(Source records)
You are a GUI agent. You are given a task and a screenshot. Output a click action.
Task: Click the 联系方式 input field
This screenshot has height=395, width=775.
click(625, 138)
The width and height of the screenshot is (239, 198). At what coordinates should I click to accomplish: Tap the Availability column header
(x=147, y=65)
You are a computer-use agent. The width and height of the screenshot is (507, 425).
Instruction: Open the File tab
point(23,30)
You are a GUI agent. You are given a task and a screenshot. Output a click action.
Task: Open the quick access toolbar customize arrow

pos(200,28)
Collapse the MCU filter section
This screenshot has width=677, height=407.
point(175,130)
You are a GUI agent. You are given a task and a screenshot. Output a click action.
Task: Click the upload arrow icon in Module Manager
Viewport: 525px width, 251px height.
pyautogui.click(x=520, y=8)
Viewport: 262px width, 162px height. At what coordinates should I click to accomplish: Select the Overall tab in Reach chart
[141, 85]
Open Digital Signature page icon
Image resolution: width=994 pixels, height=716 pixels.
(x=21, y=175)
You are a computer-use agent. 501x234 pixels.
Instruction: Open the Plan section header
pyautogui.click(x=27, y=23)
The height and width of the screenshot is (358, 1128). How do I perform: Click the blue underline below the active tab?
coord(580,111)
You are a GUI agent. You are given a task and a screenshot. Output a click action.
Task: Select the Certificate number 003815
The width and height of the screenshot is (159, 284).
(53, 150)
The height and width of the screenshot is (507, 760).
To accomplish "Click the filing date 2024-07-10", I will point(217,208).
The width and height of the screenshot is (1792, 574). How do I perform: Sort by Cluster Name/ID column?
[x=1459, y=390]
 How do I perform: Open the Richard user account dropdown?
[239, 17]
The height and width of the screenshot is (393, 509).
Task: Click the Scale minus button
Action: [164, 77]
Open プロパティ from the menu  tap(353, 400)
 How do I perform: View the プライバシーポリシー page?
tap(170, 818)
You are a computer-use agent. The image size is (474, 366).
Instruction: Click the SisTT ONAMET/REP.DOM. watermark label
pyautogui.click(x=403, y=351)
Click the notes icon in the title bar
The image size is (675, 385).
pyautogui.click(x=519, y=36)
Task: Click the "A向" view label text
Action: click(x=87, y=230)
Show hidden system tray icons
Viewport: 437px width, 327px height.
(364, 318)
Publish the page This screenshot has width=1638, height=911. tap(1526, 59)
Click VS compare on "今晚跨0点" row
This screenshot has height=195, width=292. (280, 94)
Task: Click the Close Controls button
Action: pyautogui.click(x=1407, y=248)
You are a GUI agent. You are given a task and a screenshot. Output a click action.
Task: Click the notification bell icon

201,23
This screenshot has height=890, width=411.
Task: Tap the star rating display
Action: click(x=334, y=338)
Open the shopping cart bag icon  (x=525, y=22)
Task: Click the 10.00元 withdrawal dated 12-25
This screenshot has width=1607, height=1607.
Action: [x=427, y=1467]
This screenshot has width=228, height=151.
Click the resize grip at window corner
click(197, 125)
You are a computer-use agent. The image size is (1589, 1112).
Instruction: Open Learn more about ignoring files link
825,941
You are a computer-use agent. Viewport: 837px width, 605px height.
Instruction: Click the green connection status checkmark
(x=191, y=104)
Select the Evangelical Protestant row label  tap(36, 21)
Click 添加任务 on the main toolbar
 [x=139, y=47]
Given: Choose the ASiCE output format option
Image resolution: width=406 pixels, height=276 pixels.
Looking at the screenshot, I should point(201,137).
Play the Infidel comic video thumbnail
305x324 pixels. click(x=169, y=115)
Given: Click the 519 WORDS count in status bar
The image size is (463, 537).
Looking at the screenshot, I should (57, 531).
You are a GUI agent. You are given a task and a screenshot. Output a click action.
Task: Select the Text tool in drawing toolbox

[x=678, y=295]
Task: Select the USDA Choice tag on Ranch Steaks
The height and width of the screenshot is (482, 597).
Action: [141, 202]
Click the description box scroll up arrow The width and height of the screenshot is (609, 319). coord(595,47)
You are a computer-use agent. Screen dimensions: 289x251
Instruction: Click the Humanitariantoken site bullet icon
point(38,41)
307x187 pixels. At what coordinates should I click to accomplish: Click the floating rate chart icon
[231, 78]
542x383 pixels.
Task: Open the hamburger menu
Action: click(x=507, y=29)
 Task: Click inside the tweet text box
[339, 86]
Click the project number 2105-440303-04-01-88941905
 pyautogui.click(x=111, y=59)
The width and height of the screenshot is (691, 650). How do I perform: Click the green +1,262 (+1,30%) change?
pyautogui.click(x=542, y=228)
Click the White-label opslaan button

--- Work required ---
What's wanted is each line above, transcribed with nothing altered.

--- Written answer ---
You are a GUI agent. You are given a task and a screenshot. Output a click action.
Task: Click the 联系方式 input field
This screenshot has height=395, width=775.
click(625, 138)
The width and height of the screenshot is (239, 198). At what coordinates should I click to accomplish: Tap the Availability column header
(x=147, y=65)
You are a computer-use agent. The width and height of the screenshot is (507, 425).
Instruction: Open the File tab
point(23,30)
You are a GUI agent. You are given a task and a screenshot. Output a click action.
Task: Open the quick access toolbar customize arrow

pos(200,28)
Collapse the MCU filter section
This screenshot has width=677, height=407.
point(175,130)
You are a GUI agent. You are given a task and a screenshot. Output a click action.
Task: Click the upload arrow icon in Module Manager
Viewport: 525px width, 251px height.
pyautogui.click(x=520, y=8)
Viewport: 262px width, 162px height. At what coordinates should I click to accomplish: Select the Overall tab in Reach chart
[141, 85]
Open Digital Signature page icon
Image resolution: width=994 pixels, height=716 pixels.
(x=21, y=175)
You are a computer-use agent. 501x234 pixels.
Instruction: Open the Plan section header
pyautogui.click(x=27, y=23)
The height and width of the screenshot is (358, 1128). How do I perform: Click the blue underline below the active tab?
coord(580,111)
You are a GUI agent. You are given a task and a screenshot. Output a click action.
Task: Select the Certificate number 003815
The width and height of the screenshot is (159, 284).
(53, 150)
The height and width of the screenshot is (507, 760).
To accomplish "Click the filing date 2024-07-10", I will point(217,208).
The width and height of the screenshot is (1792, 574). How do I perform: Sort by Cluster Name/ID column?
[x=1459, y=390]
 How do I perform: Open the Richard user account dropdown?
[239, 17]
The height and width of the screenshot is (393, 509).
Task: Click the Scale minus button
Action: [164, 77]
Open プロパティ from the menu  tap(353, 400)
 How do I perform: View the プライバシーポリシー page?
tap(170, 818)
You are a computer-use agent. The image size is (474, 366).
Instruction: Click the SisTT ONAMET/REP.DOM. watermark label
pyautogui.click(x=403, y=351)
Click the notes icon in the title bar
The image size is (675, 385).
pyautogui.click(x=519, y=36)
Task: Click the "A向" view label text
Action: click(x=87, y=230)
Show hidden system tray icons
Viewport: 437px width, 327px height.
(364, 318)
Publish the page This screenshot has width=1638, height=911. tap(1526, 59)
Click VS compare on "今晚跨0点" row
This screenshot has height=195, width=292. (280, 94)
Task: Click the Close Controls button
Action: pyautogui.click(x=1407, y=248)
You are a GUI agent. You are given a task and a screenshot. Output a click action.
Task: Click the notification bell icon

201,23
This screenshot has height=890, width=411.
Task: Tap the star rating display
Action: click(x=334, y=338)
Open the shopping cart bag icon  (x=525, y=22)
Task: Click the 10.00元 withdrawal dated 12-25
This screenshot has width=1607, height=1607.
Action: [x=427, y=1467]
This screenshot has width=228, height=151.
Click the resize grip at window corner
click(197, 125)
You are a computer-use agent. The image size is (1589, 1112).
Instruction: Open Learn more about ignoring files link
825,941
You are a computer-use agent. Viewport: 837px width, 605px height.
Instruction: Click the green connection status checkmark
(x=191, y=104)
Select the Evangelical Protestant row label  tap(36, 21)
Click 添加任务 on the main toolbar
 [x=139, y=47]
Given: Choose the ASiCE output format option
Image resolution: width=406 pixels, height=276 pixels.
Looking at the screenshot, I should point(201,137).
Play the Infidel comic video thumbnail
305x324 pixels. click(x=169, y=115)
Given: Click the 519 WORDS count in status bar
The image size is (463, 537).
Looking at the screenshot, I should (57, 531).
You are a GUI agent. You are given a task and a screenshot. Output a click action.
Task: Select the Text tool in drawing toolbox

[x=678, y=295]
Task: Select the USDA Choice tag on Ranch Steaks
The height and width of the screenshot is (482, 597).
Action: [141, 202]
Click the description box scroll up arrow The width and height of the screenshot is (609, 319). coord(595,47)
You are a computer-use agent. Screen dimensions: 289x251
Instruction: Click the Humanitariantoken site bullet icon
point(38,41)
307x187 pixels. At what coordinates should I click to accomplish: Click the floating rate chart icon
[231, 78]
542x383 pixels.
Task: Open the hamburger menu
Action: click(x=507, y=29)
 Task: Click inside the tweet text box
[339, 86]
Click the project number 2105-440303-04-01-88941905
 pyautogui.click(x=111, y=59)
The width and height of the screenshot is (691, 650). How do I perform: Click the green +1,262 (+1,30%) change?
pyautogui.click(x=542, y=228)
Click the White-label opslaan button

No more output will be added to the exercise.